THE newly reinstated CCTV system across the Dyfed-Powys area is clearly the envy of the policing world internationally – as Icelandic Police decided to travel to Dyfed-Powys as part of their project to adapt, renovate and modernise their own CCTV.
Police and Crime Commissioner Dafydd Llywelyn and Chief Constable Mark Collins were very proud to welcome the group and for the opportunity to talk them through the success of the new system. When Mr Llywelyn made his election pledge to reinstate CCTV in the force area he was determined to see it come to fruition, and to now be able to pass the learning and knowledge onto a police force from another country to emulate was very pleasing.
The group were given a tour around Police Headquarters, where they could see for themselves how 123 cameras are being proactively monitored from a centralised monitoring suite, and were also given presentations on the implementation of the system, how they’re making communities as safe and secure as possible, and the positive impact the infrastructure is having on policing throughout the force.
Police and Crime Commissioner Dafydd Llywelyn said: “It has been a real pleasure to welcome our colleagues from Icelandic Police, who were really keen to learn about the success of our new system, and the process to get to where we are now. The fact they were advised to visit us and our new system after making enquiries nationally makes me really proud, and is testament to its success. It was also interesting to discuss the challenges they face, but also the similarities in our countries. I look forward to hearing about their progress with the project once they return home, and to a continued friendship where we can continue to learn from each other.”
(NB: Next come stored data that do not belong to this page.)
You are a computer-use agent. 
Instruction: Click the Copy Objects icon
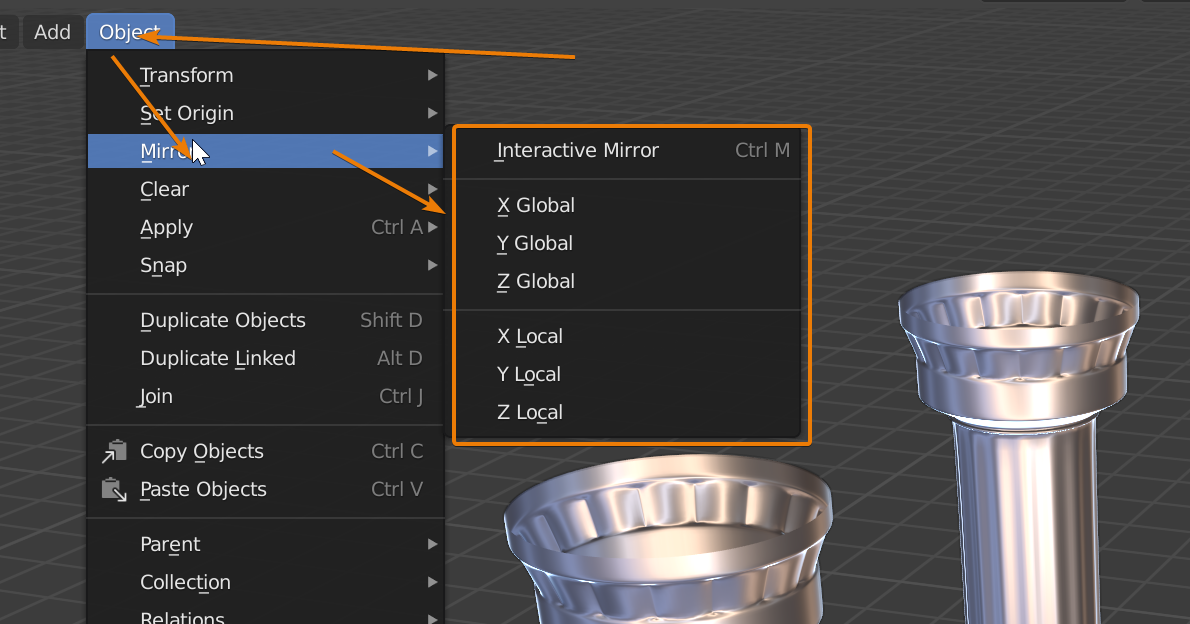(113, 452)
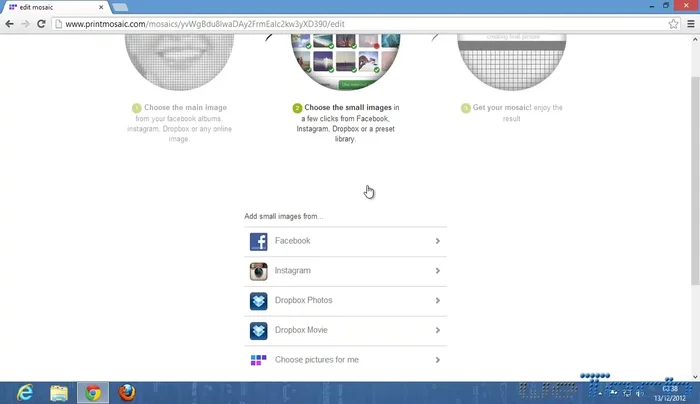Screen dimensions: 700x404
Task: Open Internet Explorer from the taskbar
Action: (x=24, y=392)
There were also presentations for the group on the Dyfed-Powys Police’s respected ANPR cameras system. The technology is used to help detect, deter and disrupt criminality at a local, force, regional and national level, including tackling travelling criminals, organised crime groups and terrorists. It provides lines of enquiry and evidence in the investigation of crime.
Chief Constable Mark Collins added: “It’s always a pleasure to extend a warm welcome to our colleagues from the policing family from overseas. There is so much we can learn from each other – and it’s very satisfying that it’s been recognised that our new CCTV infrastructure and our ANPR system is worth travelling over 1,000 miles to experience and learn from. The new infrastructure and the monitoring team are an invaluable tool that we are already making good use of within the force. We were able to show them that CCTV is having a significant impact on finding missing people, locating people who are threatening to harm themselves and bringing matters to a positive conclusion. It was a great opportunity to discuss how the project can assist with developments in other countries. We will watch with interest the developments in this world for Icelandic Police following their visit.”
Reflecting on their visit, Chief Superintendent Thorhallur Ólafsson, Icelandic Police said: “The reason for this visit is that we are adapting and renovating our camera systems in our capital and on the south coast of Iceland. We knew that the UK has come very far in its use of this technology. So we made contact with the British Embassy in Reykjavik to make enquiries and ask where best to learn about these systems, and we were pointed in the direction of Dyfed-Powys.
“We’ve had a lot of presentations whilst here, and they have provided us with their legal framework and they’ve been very generous – even just getting that was a success for us. We’ve seen a lot of new things, how you are using the new camera systems, and your future vision, and we are hoping this may be just the first step for us to become more knowledgeable on this.
“There’s a lot of similarities between Wales and Iceland. The conditions for a start – our Metropolitan police is located by the seaside and also South coast, so when choosing cameras, they must be able to withstand heavy, bad conditions. We have both rural areas and cities and towns, and Iceland is also a big agricultural and fishing nation but also tourism, so I think we have a lot of similarities. This time it is purely a business trip, but I think this is just the first trip.”